[Your instructions]
Set down, character for character, everything in the records below from the line holding "Reply (270, 988)" down to the line holding "Sellers by Region (183, 2264)", and no other line.

[Input for this task]
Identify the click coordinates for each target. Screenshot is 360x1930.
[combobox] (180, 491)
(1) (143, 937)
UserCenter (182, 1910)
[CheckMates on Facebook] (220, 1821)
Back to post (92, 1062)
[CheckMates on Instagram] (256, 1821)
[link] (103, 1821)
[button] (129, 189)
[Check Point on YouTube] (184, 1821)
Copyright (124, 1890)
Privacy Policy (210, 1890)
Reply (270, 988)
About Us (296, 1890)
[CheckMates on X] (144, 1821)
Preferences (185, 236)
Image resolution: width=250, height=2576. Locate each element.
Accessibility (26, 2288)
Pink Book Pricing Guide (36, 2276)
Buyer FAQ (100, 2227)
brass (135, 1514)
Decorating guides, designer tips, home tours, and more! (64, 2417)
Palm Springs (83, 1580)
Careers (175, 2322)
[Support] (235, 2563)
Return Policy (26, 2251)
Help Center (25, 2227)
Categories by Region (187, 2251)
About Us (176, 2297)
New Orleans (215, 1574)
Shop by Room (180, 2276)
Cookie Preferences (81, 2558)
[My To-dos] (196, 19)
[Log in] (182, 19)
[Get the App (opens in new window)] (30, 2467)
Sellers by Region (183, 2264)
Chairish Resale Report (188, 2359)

[Exercise output]
Reply (270, 988)
About Us (296, 1890)
[CheckMates on X] (144, 1821)
Preferences (185, 236)
Image resolution: width=250, height=2576. Locate each element.
Accessibility (26, 2288)
Pink Book Pricing Guide (36, 2276)
Buyer FAQ (100, 2227)
brass (135, 1514)
Decorating guides, designer tips, home tours, and more! (64, 2417)
Palm Springs (83, 1580)
Careers (175, 2322)
[Support] (235, 2563)
Return Policy (26, 2251)
Help Center (25, 2227)
Categories by Region (187, 2251)
About Us (176, 2297)
New Orleans (215, 1574)
Shop by Room (180, 2276)
Cookie Preferences (81, 2558)
[My To-dos] (196, 19)
[Log in] (182, 19)
[Get the App (opens in new window)] (30, 2467)
Sellers by Region (183, 2264)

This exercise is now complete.